On May 11 Springfield police confronted Karen Dziewit, 24, for drunk and disorderly conduct near 140 Chestnut Street in Chicopee.
Police charge that as they attempted to force the woman to quiet down and stop her disruptive behavior, she activated the voice recording feature on the cell phone in her purse and recorded the arrest.
The belligerent woman was arrested and, upon taking the inventory of her belongings back at the station, police discovered that the cell phone was actively recording.
Police promptly charged Dziewit with “wiretapping,” as well as disorderly conduct and for having open alcohol on the street.
Massachusetts is one of those states that require two-party consent for recordings – meaning those being recorded have to be told they are being recorded and have to agree to the action before it is legal to do so.
The woman was released on her own recognizance the next morning.
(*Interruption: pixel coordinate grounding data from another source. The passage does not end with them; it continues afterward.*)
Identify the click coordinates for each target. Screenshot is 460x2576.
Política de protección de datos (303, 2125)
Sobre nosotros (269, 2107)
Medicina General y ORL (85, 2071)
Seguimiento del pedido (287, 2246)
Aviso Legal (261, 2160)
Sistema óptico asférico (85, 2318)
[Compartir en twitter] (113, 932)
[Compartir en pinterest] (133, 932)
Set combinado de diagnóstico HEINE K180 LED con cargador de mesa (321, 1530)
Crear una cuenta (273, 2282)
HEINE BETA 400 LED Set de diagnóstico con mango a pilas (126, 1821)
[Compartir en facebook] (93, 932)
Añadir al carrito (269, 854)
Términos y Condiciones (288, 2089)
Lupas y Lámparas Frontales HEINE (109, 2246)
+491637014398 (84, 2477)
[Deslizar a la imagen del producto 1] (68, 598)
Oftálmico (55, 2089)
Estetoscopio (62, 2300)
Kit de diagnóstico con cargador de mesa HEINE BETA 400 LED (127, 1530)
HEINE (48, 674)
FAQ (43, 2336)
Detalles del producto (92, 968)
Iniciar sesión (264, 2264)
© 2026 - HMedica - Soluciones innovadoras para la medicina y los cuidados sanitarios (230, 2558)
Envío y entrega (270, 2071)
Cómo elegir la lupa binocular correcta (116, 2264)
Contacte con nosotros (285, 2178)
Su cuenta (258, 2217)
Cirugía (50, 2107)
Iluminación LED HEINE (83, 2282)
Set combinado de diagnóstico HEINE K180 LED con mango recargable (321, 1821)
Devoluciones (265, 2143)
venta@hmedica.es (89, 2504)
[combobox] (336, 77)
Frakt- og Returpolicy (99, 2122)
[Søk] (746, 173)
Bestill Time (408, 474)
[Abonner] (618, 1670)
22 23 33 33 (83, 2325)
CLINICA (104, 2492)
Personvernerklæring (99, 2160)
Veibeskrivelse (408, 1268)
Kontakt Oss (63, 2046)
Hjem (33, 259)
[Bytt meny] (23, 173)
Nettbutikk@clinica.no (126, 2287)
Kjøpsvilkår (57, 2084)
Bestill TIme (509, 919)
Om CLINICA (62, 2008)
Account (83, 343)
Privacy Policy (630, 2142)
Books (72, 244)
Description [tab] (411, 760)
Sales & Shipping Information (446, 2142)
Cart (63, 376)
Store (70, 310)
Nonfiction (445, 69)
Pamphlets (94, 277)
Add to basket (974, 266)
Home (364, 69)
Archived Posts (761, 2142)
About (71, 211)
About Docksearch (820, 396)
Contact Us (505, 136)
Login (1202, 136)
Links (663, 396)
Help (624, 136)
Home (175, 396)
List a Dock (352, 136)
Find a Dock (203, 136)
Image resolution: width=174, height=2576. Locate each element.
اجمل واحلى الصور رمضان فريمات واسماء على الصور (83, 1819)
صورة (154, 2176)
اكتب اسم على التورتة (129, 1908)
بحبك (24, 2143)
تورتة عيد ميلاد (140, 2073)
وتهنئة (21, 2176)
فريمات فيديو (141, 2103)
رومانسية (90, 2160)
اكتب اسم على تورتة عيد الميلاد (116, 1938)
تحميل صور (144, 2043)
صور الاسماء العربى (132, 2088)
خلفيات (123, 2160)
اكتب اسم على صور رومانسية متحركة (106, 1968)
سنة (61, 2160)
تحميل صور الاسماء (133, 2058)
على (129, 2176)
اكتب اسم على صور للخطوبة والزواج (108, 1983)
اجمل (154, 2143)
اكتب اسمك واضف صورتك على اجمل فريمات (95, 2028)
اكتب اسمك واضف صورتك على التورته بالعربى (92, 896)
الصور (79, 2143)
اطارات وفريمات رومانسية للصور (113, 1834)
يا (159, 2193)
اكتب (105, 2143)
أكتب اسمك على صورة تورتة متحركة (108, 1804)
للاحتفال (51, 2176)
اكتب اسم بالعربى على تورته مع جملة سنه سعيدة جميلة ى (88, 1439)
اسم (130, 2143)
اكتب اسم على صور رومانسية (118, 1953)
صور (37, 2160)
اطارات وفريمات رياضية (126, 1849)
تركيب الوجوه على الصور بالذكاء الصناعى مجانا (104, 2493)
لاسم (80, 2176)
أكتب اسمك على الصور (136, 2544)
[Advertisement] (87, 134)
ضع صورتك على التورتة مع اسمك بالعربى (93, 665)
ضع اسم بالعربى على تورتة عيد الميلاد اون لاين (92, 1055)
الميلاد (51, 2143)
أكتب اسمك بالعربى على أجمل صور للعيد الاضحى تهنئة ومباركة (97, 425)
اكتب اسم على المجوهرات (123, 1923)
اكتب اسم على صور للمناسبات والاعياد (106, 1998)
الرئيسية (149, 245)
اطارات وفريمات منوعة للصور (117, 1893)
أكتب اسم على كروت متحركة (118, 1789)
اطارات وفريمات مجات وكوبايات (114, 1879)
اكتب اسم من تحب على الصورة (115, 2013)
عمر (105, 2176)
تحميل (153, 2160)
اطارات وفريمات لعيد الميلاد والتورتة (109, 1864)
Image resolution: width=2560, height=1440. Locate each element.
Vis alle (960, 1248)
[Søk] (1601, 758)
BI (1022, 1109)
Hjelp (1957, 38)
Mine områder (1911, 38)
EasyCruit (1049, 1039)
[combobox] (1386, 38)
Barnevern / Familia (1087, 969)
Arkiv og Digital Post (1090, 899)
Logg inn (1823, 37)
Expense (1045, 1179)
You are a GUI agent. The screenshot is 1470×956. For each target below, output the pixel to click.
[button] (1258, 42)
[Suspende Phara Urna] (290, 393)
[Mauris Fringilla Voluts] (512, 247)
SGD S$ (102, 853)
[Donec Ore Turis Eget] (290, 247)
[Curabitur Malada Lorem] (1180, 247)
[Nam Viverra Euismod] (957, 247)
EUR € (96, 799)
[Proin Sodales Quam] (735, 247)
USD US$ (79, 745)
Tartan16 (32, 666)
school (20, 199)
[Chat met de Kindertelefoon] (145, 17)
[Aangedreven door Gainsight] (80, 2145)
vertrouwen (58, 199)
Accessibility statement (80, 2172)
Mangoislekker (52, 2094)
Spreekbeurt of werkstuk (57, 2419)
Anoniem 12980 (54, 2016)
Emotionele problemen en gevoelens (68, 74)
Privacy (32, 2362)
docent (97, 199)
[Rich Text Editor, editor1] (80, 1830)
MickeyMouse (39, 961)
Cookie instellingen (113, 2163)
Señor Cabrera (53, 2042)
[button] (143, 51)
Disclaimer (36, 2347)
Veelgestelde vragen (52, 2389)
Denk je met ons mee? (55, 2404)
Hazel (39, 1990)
This is just another case in a growing body of law about recording police as they carry on their duties in public.
As these cases mount, police are increasingly ending up on the wrong side of the law for charging people with a crime for recording them in public. Even in Massachusetts, a recent lawsuit against police was won by a man who was charged with wiretapping when he recorded his own arrest.
The Supreme Court of the United States has also sided with citizens who record police in public. In 2012 the SCOTUS refused to uphold an Illinois ban on citizens recording police, a decision that left standing a lower court ruling that the ban violated free-speech rights.
By 2014, the Illinois Supreme Court also struck down the recording ban, unanimously overturning the law they said “criminalizes a wide range of innocent conduct.”
Several other states have also ruled that it is legal to record police as they carry out their duties in public.